WHAT IS BEING ASKED - Set down each entry from the block beneath, exactly as written.

(Collected data)
+++

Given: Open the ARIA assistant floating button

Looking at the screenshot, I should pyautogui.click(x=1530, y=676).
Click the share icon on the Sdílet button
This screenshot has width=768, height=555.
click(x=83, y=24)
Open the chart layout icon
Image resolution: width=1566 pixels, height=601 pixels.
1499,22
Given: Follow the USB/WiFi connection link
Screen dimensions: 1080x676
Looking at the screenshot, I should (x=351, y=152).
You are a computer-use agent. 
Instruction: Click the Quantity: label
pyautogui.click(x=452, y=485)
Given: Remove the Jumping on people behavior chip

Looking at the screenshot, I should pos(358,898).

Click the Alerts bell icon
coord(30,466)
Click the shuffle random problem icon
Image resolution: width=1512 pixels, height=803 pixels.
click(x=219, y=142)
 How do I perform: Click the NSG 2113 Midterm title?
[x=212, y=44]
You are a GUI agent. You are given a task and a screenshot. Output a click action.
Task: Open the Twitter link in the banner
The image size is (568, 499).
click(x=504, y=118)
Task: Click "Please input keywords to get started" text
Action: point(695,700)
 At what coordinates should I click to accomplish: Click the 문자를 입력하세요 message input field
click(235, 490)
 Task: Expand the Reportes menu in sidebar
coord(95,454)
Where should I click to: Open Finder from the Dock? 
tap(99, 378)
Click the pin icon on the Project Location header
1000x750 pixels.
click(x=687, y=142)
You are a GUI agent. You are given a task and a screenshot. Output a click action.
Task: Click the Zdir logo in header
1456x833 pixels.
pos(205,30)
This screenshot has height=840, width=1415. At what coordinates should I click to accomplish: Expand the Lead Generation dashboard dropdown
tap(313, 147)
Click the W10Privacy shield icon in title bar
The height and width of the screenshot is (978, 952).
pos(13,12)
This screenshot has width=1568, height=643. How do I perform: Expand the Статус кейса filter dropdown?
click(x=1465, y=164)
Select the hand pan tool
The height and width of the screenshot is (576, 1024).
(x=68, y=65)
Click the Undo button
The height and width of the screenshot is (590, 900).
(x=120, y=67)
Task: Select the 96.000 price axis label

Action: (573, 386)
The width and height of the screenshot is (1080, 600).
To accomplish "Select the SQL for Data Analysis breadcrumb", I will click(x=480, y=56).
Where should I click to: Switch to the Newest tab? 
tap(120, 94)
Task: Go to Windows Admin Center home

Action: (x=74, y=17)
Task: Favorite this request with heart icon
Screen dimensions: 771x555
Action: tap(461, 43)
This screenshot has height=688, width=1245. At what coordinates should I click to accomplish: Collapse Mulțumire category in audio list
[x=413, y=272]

+++

SOLVED EXERCISE -
Given: Open the ARIA assistant floating button

Looking at the screenshot, I should pyautogui.click(x=1530, y=676).
Click the share icon on the Sdílet button
This screenshot has width=768, height=555.
click(x=83, y=24)
Open the chart layout icon
Image resolution: width=1566 pixels, height=601 pixels.
1499,22
Given: Follow the USB/WiFi connection link
Screen dimensions: 1080x676
Looking at the screenshot, I should (x=351, y=152).
You are a computer-use agent. 
Instruction: Click the Quantity: label
pyautogui.click(x=452, y=485)
Given: Remove the Jumping on people behavior chip

Looking at the screenshot, I should pos(358,898).

Click the Alerts bell icon
coord(30,466)
Click the shuffle random problem icon
Image resolution: width=1512 pixels, height=803 pixels.
click(x=219, y=142)
 How do I perform: Click the NSG 2113 Midterm title?
[x=212, y=44]
You are a GUI agent. You are given a task and a screenshot. Output a click action.
Task: Open the Twitter link in the banner
The image size is (568, 499).
click(x=504, y=118)
Task: Click "Please input keywords to get started" text
Action: point(695,700)
 At what coordinates should I click to accomplish: Click the 문자를 입력하세요 message input field
click(235, 490)
 Task: Expand the Reportes menu in sidebar
coord(95,454)
Where should I click to: Open Finder from the Dock? 
tap(99, 378)
Click the pin icon on the Project Location header
1000x750 pixels.
click(x=687, y=142)
You are a GUI agent. You are given a task and a screenshot. Output a click action.
Task: Click the Zdir logo in header
1456x833 pixels.
pos(205,30)
This screenshot has height=840, width=1415. At what coordinates should I click to accomplish: Expand the Lead Generation dashboard dropdown
tap(313, 147)
Click the W10Privacy shield icon in title bar
The height and width of the screenshot is (978, 952).
pos(13,12)
This screenshot has width=1568, height=643. How do I perform: Expand the Статус кейса filter dropdown?
click(x=1465, y=164)
Select the hand pan tool
The height and width of the screenshot is (576, 1024).
(x=68, y=65)
Click the Undo button
The height and width of the screenshot is (590, 900).
(x=120, y=67)
Task: Select the 96.000 price axis label

Action: (573, 386)
The width and height of the screenshot is (1080, 600).
To accomplish "Select the SQL for Data Analysis breadcrumb", I will click(x=480, y=56).
Where should I click to: Switch to the Newest tab? 
tap(120, 94)
Task: Go to Windows Admin Center home

Action: (x=74, y=17)
Task: Favorite this request with heart icon
Screen dimensions: 771x555
Action: tap(461, 43)
This screenshot has height=688, width=1245. At what coordinates should I click to accomplish: Collapse Mulțumire category in audio list
[x=413, y=272]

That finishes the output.